Goldman Sachs analyst Raymond Tong this month told clients in a note that San Miguel being stripped of its spectrum was a key risk to the project.
“Both Globe and PLDT have asked the regulator to reassign part of SM’s 7000MHz holding in a more equitable way,” he said. “This would significantly reduce San Miguel’s competitive advantage.”
The companies dominate the Philippines’ mobile market and are trying to ratchet up the pressure against Telstra’s entry, which analysts say would result in lower prices and profits.
Various analysts forecast the cost of building the network could range from $US2 billion ($2.79 billion) to $US3.5 billion ($5 billion) over four years and some believe there is a solid chance of cost overruns and delays.
‘Unfortunate and errant’
But there are doubts about how successful PLDT and Globe’s bid will be. Their legal threats and increased lobbying come after the National Telecommunications Commission’s regulatory division head Edgardo Cabarios told local media it was unlikely to strip San Miguel of its 700MHz spectrum because the company was meeting its obligations – comments that Mr Espinosa described as “unfortunate and errant”.
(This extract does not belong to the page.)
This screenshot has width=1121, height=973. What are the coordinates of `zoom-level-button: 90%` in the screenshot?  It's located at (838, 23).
Nomura research analyst Sachin Gupta said Telstra could pull off a solid win in the Philippines after a fact finding mission to the country.
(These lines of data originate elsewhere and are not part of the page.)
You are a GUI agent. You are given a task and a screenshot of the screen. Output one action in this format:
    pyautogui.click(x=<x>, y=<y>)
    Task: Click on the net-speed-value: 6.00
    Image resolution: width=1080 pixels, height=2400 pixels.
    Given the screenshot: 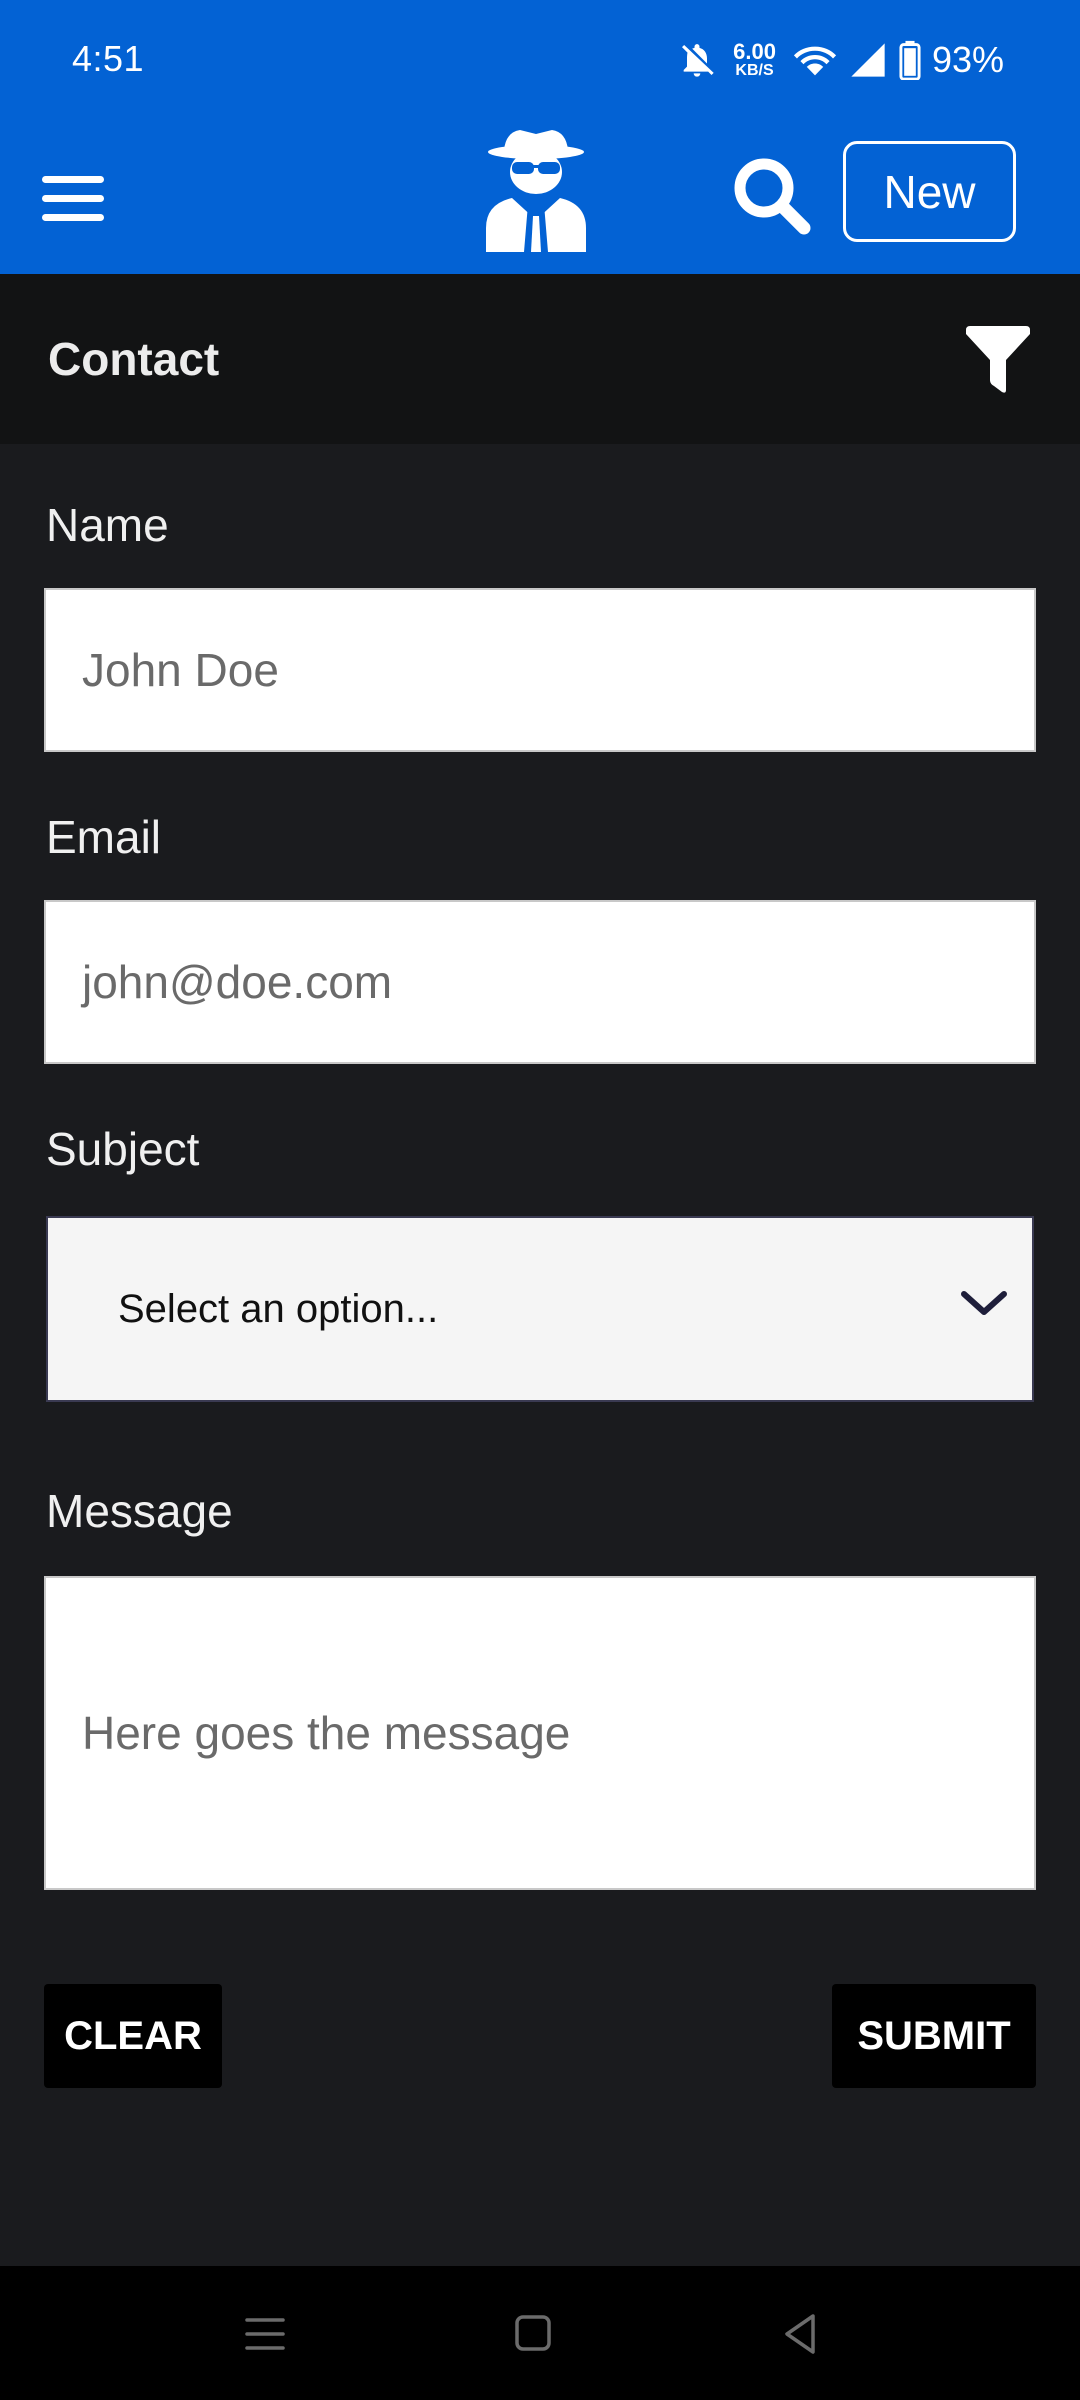 What is the action you would take?
    pyautogui.click(x=754, y=52)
“In the event the [spectrum] decision goes against the existing telcos or even SMC, this can be appealed in various courts and judicial systems and be dragged on,” he said. “Even during the appeal process, SMC can still continue to use the spectrum, we understand.”
Telstra chief executive Andy Penn told investors earlier this year he would invest up to $US1 billion for a 40 per cent stake in the joint venture on top of any bank loans needed to fund construction.
The Philippines’ low levels of 4G penetration, high mobile profit margins and rising middle class make it a potentially lucrative opportunity for Australia’s biggest phone and internet company as it looks abroad to counter stalling growth at home.